#797 and #798 at Estero Llano Grande State Park
Sunday I was signed up for the Chase vans that were going to track down various rarities and hard-to-locate birds that had turned up throughout the week. There were three target birds–Rose-throated Becard, Hook-billed Kite, and Black-vented Oriole; each with a different van. Hook-billed Kite is local but tough to find. The Black-vented Oriole had not been seen since before the Festival started, and I’d already been to Bentsen where it was believed to be hanging out if it was still around at all. However the Rose-throated Becard is a Mexican rarity, and was at Estero Llano Grande State Park. Since I’d only been able to spend about 45 minutes here on the Big Day at the beginning of the festival, and since it also offered a shot at Common Pauraque and Green-tailed Towhee, I picked that van.
The Becard hadn’t been reported for a couple of days, so we were worried. We started in the “Tropical Area” where it had last been seen, following behind a bus group that was also visiting Estero Llano Grande. We found some good butterflies, Altamira Orioles, Golden-fronted Woodpeckers, and then next to a driveway of all places, two Common Pauraques, #797:
You can see how this bird might be a little hard to find. These nocturnal birds sit motionless and noiseless in the leaf litter all day, relying on their incredibly cryptic coloration to camouflage them.
Not long after, the other group found the Rose-throated Becard and I managed to get over to it and get on it for about half a second before it took off. It was not cooperating. more people didn’t see it than did, I think. It kept popping at different points around that area of the the park border for just a few seconds at a time for the next several hours at least, never seen by more than three or four people before it took off again into the foliage. But I saw it long enough to count it, #798!
We also spent some time looking for a Green-tailed Towhee that had been reported in the area, but no luck there. It remains a nemesis bird. So I finished out the festival with a respectable 173 species. Of these seven were life birds, 21 were ABA birds, and 74 were Texas state birds. My Texas list now stands at 186, putting it ahead of New Jersey, but still 100 or so birds behind New York and California. My ABA area total is in the vicinity of 489 according to eBird, though that’s likely missing a few species from before I started entering data into eBird and includes some non-countable species such as Budgerigar and Cockatiel. The two systematic errors should roughly cancel each other out.
I need two more species to hit 800 in 2011. I only have one more trip planned, Louisiana in December, but Scissor-tailed Flycatcher and Groove-billed Ani were the last likely life birds to chase there at this time of year, and I saw both in Texas this past week. A chaseable Northern Shrike could show up somewhere around New York City; and then after that I guess I’m hoping for an extreme southern rarity like last year’s Fork-tailed Flycatcher.
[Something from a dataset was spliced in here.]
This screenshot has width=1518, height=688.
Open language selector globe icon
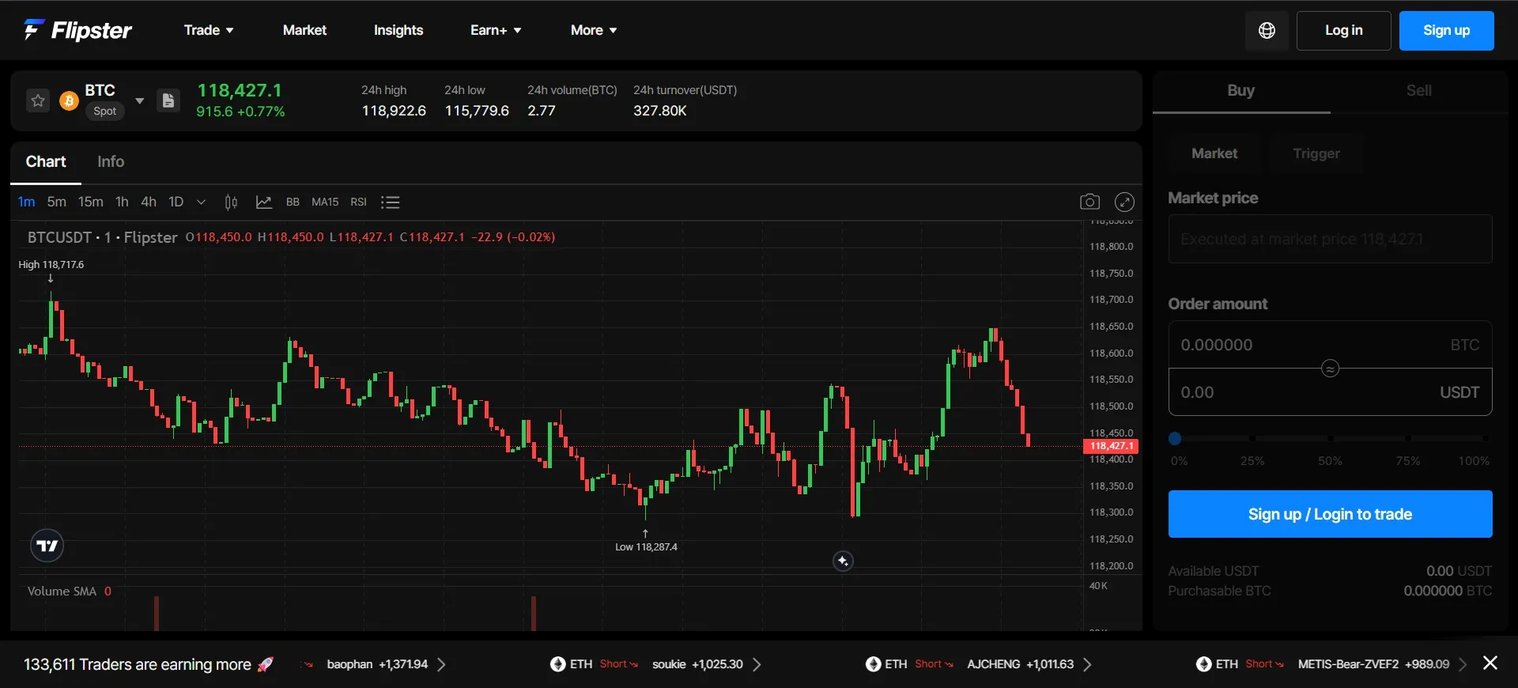tap(1267, 31)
But if I don’t cross 800 this year, I should easily make it next year with just one trip to Florida, Texas, or points south. Heck, I could probably get it just by waiting for rarities to show up in Prospect Park. (Swainson’s Warbler, maybe?) Indeed if I manage one trip to Latin America and one trip to Europe next year, I could hit the 1000 mark in 2012. A concentrated effort in Florida or Texas could well push me over 500 for the ABA area.